Government has made significant changes in the proposal to debar criminal candidates from contesting elections and other issues, says Chief Election Commissioner S.Y. Quraishi.

Expressing “disappointment” over the delay in bringing important legislations on electoral reforms and not passing them in the winter session, he hopes Parliament will make a beginning at least in the Budget session.

“We are disappointed that this (electoral reforms) did not happen in the winter session while 30-40 bills came and our bill did not come.

“The only benefit of doubt that needs to be given is that the government was kept busy with the Lokpal round the clock. I hope at least in the budget session the government keeps its promise and brings up this bill,” Mr. Quraishi told PTI in an interview.

He said Law Minister Salman Khurshid came to the Commission a third time and gave an assurance that the government will bring major reforms in the winter session that included proposals to debar criminals and transparency of political funding.
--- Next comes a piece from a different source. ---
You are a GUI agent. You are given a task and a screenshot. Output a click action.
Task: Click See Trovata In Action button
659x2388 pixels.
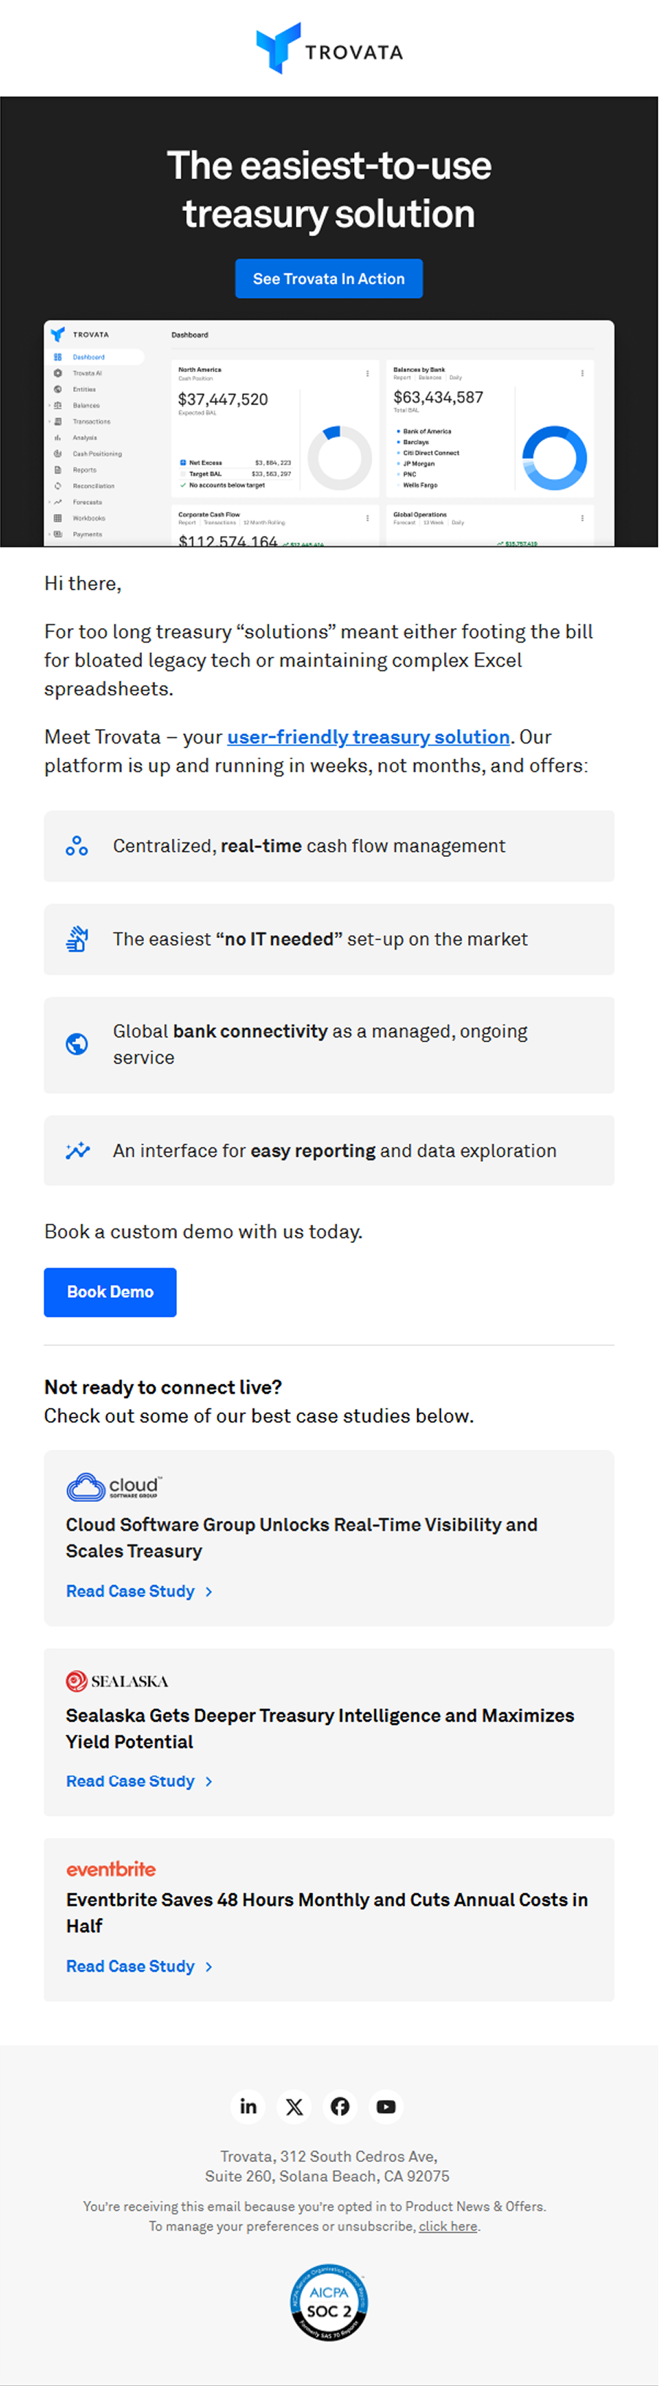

“And he asked us whether we are ok if other issues can be taken up later. We said yes that these issues are the most important and crucial. We will be happy if these are brought up. He has some modifications to our proposals and we are ok with those also,” he said.

Modifying the Commission’s proposals, government has raised the period from six months to one year the chargesheet filed against a candidate for heinous offences to bar them from contesting.

“Our formulation and also that of the Law Commission, which consists of jurists, has been that at least in those cases which are of heinous nature, not petty law and order agitations but of heinous offences like rape, murder, dacoity, kidnapping, etc., where the FIR has been registered six months before the election and court has framed the charges, the candidates can be barred.

“The court is an independent and judicial body and framing of charges is done with judicial application of mind even if prima facie at that stage. At least in those cases they should be barred,” the Commission had suggested.

On government’s modification, he said, “We said no problem. Then they said instead of six months or one year from FIR, if it is one year from the chargesheet. We said no problem but please make a beginning. But we are hoping that in the budget session it will come.”

He said the government has been saying that political consensus has been difficult on debarring criminals, which is also obvious because every party has its share of such candidates.

“And they say that false cases in politics by their rivals is a common practice. So it will be unfair to debar them on the basis of a possible false complaint.”